Savers are buzzing about the new Roth Individual Retirement Account. Roth IRAs start up in January and will let you take investment gains from stocks, bonds, mutual funds or savings accounts entirely tax free.

But deciding whether to use a Roth isn't as simple as it sounds.

You'll probably have at least two retirement plans to choose from. There's more than one way of calculating which plan will yield more, and the experts disagree.

The basic rules for Roth IRAs are clear. Workers can salt away up to $2,000 a year ($4,000 for married couples). You cannot tax-deduct the money. You're funding this plan with after-tax dollars.

The full contribution is available to singles with adjusted gross incomes under $95,000 and couples under $150,000. Singles can make partial contributions on incomes up to $110,000 and couples up to $160,000.

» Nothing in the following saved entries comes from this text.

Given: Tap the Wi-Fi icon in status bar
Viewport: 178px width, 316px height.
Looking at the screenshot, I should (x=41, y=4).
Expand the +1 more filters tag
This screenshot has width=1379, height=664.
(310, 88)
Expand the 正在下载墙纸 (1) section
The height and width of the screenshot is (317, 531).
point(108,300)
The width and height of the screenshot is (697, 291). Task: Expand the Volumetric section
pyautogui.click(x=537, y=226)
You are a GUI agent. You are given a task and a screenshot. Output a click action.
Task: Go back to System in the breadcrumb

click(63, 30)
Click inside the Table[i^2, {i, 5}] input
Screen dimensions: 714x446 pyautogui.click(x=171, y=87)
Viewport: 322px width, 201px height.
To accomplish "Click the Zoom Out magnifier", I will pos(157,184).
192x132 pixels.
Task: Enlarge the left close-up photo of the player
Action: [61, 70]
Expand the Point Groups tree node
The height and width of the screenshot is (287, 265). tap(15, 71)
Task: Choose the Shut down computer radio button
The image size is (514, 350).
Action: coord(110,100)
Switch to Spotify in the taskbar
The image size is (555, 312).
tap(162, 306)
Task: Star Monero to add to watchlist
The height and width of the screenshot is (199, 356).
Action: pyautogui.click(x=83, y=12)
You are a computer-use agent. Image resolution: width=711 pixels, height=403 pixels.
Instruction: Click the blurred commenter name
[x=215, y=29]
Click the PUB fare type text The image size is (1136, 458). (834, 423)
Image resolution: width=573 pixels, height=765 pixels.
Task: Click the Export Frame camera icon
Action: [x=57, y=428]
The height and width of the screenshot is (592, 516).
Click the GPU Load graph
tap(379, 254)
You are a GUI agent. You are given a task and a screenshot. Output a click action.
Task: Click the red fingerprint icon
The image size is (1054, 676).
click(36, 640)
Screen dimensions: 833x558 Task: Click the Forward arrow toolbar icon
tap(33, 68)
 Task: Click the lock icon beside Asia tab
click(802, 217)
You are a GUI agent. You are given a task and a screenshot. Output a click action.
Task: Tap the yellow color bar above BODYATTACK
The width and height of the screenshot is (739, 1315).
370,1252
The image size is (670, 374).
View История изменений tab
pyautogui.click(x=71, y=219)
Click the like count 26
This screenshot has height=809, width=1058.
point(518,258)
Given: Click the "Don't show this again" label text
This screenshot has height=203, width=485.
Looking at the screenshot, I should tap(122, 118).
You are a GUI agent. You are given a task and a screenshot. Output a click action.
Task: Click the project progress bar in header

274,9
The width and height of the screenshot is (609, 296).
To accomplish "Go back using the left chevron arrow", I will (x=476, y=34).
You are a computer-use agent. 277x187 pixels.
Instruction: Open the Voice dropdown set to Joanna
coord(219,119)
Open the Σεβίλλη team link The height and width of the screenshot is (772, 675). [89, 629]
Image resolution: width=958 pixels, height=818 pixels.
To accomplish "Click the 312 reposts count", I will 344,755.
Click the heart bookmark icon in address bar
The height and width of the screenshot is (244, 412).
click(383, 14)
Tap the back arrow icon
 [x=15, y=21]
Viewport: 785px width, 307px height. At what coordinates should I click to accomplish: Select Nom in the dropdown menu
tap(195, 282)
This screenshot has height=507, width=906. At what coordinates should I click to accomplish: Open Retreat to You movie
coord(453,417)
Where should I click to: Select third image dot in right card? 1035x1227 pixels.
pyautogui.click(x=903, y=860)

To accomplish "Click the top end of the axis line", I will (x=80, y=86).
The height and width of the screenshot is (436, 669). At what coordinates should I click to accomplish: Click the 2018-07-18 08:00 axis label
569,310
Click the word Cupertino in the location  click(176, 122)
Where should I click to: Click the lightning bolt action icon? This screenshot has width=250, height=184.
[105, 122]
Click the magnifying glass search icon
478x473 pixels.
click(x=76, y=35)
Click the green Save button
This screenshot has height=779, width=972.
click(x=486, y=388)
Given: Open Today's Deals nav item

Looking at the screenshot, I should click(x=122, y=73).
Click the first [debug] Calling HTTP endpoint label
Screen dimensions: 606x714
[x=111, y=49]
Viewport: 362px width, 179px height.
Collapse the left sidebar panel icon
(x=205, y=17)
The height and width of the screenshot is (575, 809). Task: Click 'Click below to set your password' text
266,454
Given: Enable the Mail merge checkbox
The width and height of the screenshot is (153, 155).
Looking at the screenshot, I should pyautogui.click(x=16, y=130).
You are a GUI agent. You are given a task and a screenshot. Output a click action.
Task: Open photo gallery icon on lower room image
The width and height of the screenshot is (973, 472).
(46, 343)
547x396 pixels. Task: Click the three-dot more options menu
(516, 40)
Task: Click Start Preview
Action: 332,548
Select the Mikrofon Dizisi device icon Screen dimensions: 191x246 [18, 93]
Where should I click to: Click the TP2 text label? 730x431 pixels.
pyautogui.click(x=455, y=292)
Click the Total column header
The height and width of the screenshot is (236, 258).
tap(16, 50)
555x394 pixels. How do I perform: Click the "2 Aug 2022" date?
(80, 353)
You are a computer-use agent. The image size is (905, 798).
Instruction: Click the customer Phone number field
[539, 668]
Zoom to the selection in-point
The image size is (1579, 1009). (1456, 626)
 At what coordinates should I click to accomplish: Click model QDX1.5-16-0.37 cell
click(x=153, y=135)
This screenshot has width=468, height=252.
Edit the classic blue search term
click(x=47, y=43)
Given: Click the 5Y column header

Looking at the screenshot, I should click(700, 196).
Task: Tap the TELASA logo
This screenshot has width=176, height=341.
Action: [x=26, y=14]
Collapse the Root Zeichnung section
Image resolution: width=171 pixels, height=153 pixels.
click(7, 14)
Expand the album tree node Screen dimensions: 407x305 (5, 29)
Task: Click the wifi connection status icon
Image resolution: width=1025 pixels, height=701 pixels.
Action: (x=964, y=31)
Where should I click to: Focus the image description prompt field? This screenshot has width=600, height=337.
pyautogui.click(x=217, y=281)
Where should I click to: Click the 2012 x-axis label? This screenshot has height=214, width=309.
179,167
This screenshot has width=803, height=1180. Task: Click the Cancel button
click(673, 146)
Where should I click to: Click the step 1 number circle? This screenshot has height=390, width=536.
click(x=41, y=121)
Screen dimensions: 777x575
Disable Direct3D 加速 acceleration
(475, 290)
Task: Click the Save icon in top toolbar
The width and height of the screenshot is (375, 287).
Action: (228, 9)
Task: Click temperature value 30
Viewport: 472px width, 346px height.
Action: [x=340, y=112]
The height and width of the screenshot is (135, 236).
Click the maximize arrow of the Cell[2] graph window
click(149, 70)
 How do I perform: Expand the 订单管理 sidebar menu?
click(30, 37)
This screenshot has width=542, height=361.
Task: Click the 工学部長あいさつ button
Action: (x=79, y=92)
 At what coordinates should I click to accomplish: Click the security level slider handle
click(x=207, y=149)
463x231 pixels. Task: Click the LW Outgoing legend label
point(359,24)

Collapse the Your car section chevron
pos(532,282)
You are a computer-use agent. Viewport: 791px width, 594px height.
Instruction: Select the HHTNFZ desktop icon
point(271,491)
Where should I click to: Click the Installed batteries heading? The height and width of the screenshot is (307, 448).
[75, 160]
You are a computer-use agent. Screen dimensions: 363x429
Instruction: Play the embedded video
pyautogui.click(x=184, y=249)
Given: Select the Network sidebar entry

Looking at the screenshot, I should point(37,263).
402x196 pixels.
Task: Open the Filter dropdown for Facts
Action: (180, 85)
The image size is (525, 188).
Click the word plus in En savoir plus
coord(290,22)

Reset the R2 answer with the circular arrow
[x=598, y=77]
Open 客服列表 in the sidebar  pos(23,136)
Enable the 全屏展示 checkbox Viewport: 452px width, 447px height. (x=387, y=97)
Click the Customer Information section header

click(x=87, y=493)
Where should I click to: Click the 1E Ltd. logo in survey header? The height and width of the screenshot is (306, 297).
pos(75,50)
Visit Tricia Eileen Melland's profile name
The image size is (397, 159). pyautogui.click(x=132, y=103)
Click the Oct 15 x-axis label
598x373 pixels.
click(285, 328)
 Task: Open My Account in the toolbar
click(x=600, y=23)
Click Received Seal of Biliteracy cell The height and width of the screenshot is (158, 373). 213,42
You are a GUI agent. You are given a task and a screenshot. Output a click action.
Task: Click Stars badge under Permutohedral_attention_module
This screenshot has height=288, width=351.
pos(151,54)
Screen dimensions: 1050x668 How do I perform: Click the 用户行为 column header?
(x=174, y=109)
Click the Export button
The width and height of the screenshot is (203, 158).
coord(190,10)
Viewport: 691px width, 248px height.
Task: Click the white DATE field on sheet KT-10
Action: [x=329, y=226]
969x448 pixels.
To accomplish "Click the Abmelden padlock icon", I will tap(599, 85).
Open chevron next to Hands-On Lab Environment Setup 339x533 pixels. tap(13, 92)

You can take out your own contribution, tax free, anytime you want. You also get the earnings tax free if you hold the IRA at least five years and withdraw the money under one of the following circumstances: you're over 59 1/2; you're taking up to $10,000 to buy a first home; you're disabled; or your heirs take the IRA after your death.

Should you use the Roth instead of some other retirement plan?

I've put together some of the things you should think about.

For employees with company 401(k) plans:

- If your company matches the money you put in, invest enough to get the maximum match.

- If you can afford to put the maximum into two retirement plans, fund a Roth IRA and a 401(k).

- If you don't get an employer match, consider putting up to $2,000 of your retirement contribution into a Roth IRA and the rest into your 401(k). (For when to make this choice, see below.)

The 401(k) retains one big advantage. Payroll deduction forces you to save the money, whereas Roth contributions depend on your personal discipline.

For the self-employed:

- You have a variety of tax-deductible plans available a simplified employee pension (SEP), a Keogh plan, and a SIMPLE IRA. All of them allow larger contributions than you'd have with a Roth.

- If you can spare enough income, put the maximum into a deductible plan and fund a Roth IRA, too.

- If you can't fund two plans in full, a Roth IRA might make sense for the first $2,000 you put aside.